Governments around the world increasingly expect Internet service providers (ISPs) to take responsibility for every bit of data that passes through their systems, says David McClure, the president and CEO of the US Internet Industry Association.
He will participate in the the International Internet Industry Association (IIIA) meeting to be held in SA this week that will cover how ISPs and governments should work together to create better Internet-related laws and regulations.
“Legislative bodies, left on their own to develop Internet law, often do not have the technical expertise or the understanding of Internet trends to make good laws,” he says.
McClure says it is crucial for ISPs across the globe to work together to help governments write “better Internet-related laws”. He says regulators and lawmakers don’t understand the provider’s role in today’s world and often seek to turn them into gatekeepers for Internet content and services.
“By combining our experience and our expertise in global Internet policy with the needs of each country and its unique culture, we are able to help each country craft laws that provide consumers with better protections and stronger privacy initiatives,” he says.

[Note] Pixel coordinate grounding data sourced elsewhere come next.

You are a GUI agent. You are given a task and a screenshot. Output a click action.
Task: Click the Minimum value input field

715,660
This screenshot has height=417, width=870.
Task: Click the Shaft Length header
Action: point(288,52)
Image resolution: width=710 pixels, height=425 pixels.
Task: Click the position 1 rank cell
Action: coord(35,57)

The subject is especially topical for local service providers, which are facing a range of proposed laws that seek to make them more responsible for the services and content their customers consume.
Already, deputy home affairs minister Malusi Gigaba is working to fast-track legislation that will force local providers to completely prevent pornography from reaching SA Internet users.
SA Internet providers could also face a fine of R10m or up to 10 years in jail, if they allow any online gambling to take place in SA following a high court judgment between the Gauteng Gambling Board and well-known casino Piggs Peak, that outlawed online gambling in SA.
To comply with these laws, local ISPs say they will have to implement new technology, at a high cost to themselves. They are also concerned that any measures they put in place could still be circumvented, leaving them to face severe legal penalties.
McClure says these kinds of draconian measures often work against the best interest of the consumer. Similar filtering solutions implemented in the UK and Australia, both of which resulted in service providers forking over huge amounts of money, had little success in preventing users from accessing undesirable content.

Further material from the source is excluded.